Angoon village corp. changes management

Posted: Tuesday, February 27, 2001

Kootznoowoo Inc. announced its president won't renew his contract when it expires in August.

Carlton Smith, Angoon's Native village corporation's president and chief executive, will end his three-year term this summer. Corporation Chief Financial Officer Doug Wellington also will leave.

The change is part of a plan to cut expenses and move the corporation from a chief executive in charge to a holding company with a general manager overseeing investments, said Matt Kookesh, chairman of the Kootznoowoo board. Wellington's accounting functions will be contracted out, Kookesh said.

The move will save the corporation around $100,000 a year, Smith said.

"Carl and Doug have done a good job," Kookesh said. "I wish we could afford them, but we can't."

The board hopes to have a general manager hired by July, Kookesh said.
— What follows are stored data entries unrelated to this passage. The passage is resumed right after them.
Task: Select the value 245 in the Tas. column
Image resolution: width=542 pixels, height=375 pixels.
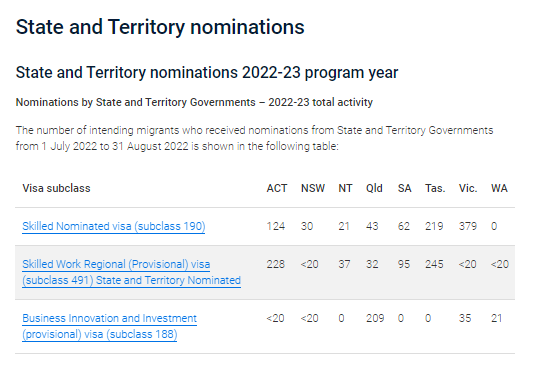Action: pos(434,264)
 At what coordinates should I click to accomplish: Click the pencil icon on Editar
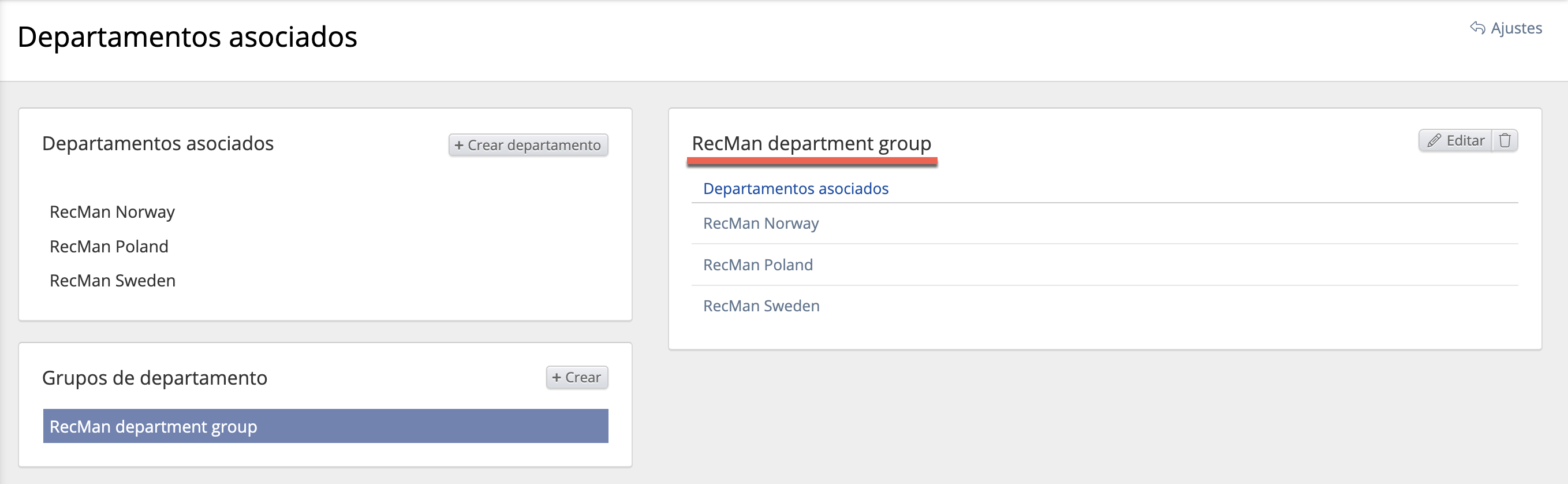pos(1433,140)
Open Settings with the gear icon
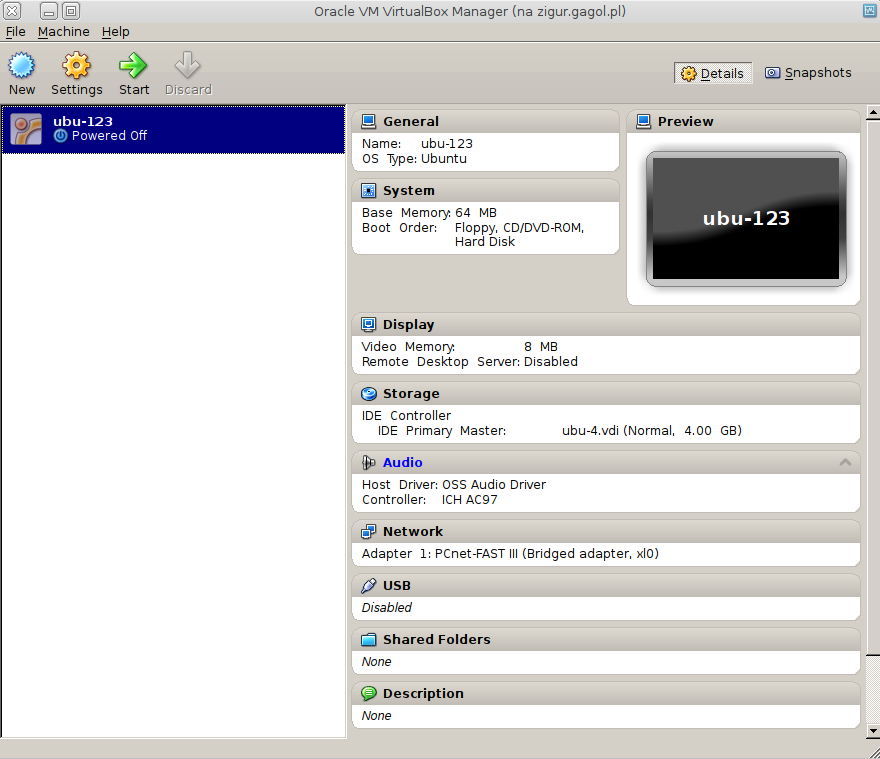The height and width of the screenshot is (759, 880). point(76,67)
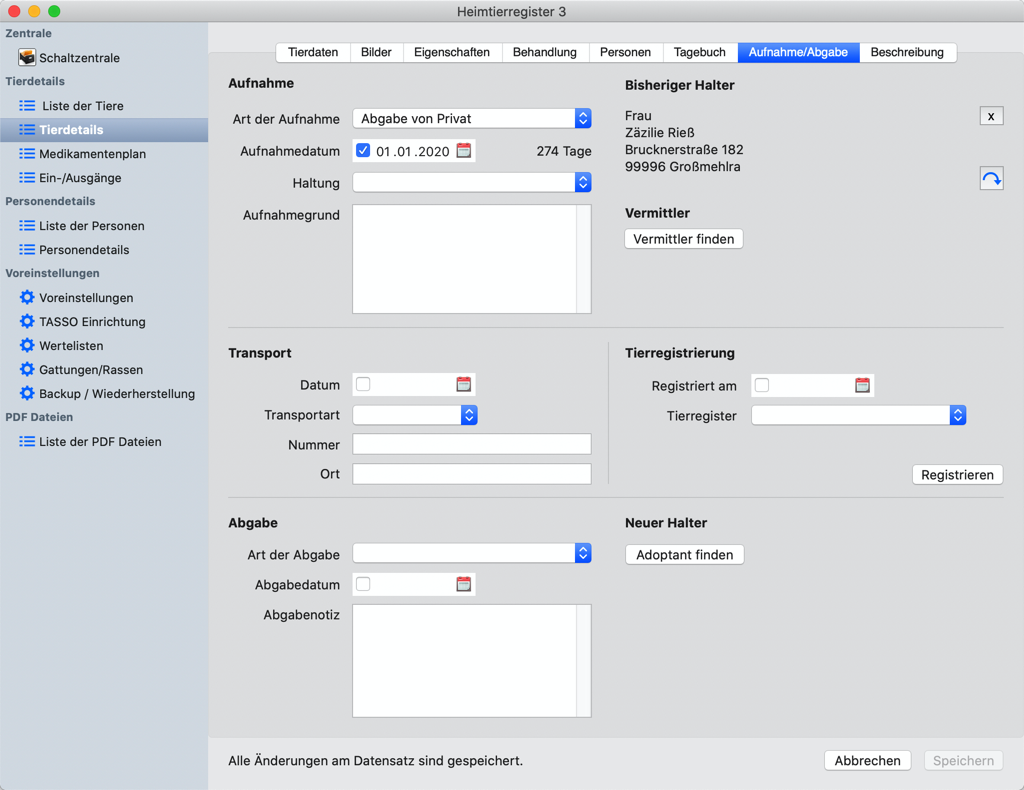The image size is (1024, 790).
Task: Click the blue curved arrow holder icon
Action: (991, 178)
The general manager will be in charge of the company's four commercial buildings, and look for other profitable commercial real estate opportunities, he said.

Kootznoowoo owns the Kootznoowoo Plaza in Juneau, a building in Angoon, and commercial buildings in Nashville, Tenn., and Albuquerque, N.M.

During Smith's three years, the corporation cut staff from 22 to five and sold several unprofitable businesses, including The Learning Company and Taquan Air.

The Learning Company, based in Juneau, closed in 1998 because it wasn't meeting expectations.

Kootznoowoo bought half of Ketchikan-based Taquan in 1997. At its peak, it was the largest regional carrier in Southeast with 22 aircraft ranging from floatplanes to jets, and employed more than 200, Smith said. In 1999, Kootznoowoo bought the other half of the airline so it could be liquidated.

Some issues are still pending with its closure, Wellington said.

After his contract is up in July, Wellington said he plans to move to Vancouver, Wash., to be with his family. Smith said he intends to help Kootznoowoo make the transition to a general manager and also is evaluating a couple of investments in Juneau, he said.

Through the 1980s to the mid-1990s, Kootznoowoo handed out 629 home sites and about $50,000 total to its roughly 950 shareholders. Most of that money came from timber operations.

With a drastic reduction in timber income and several bad investments, Kootznoowoo halted dividends from earnings several years ago.

"The transition away from timber is very, very challenging," Smith said.

Dividends are still provided by the corporation's permanent fund, set up to provide dividends independent of operational income.

"I think that's what's kind of saving us right now," Kookesh said.

Kootznoowoo has assets of around $14 million with another $15 million in its permanent fund, Smith said. That doesn't include land and subsurface mineral rights, he said.

Kookesh said the corporation will keep on its current path of investing in commercial real estate. Eventually, he would like to move its headquarters in Juneau back to Angoon, he said. The move would help the Kootznoowoo Plaza building turn a profit and better utilize office space in Angoon, he said, but the decision is up to the whole board.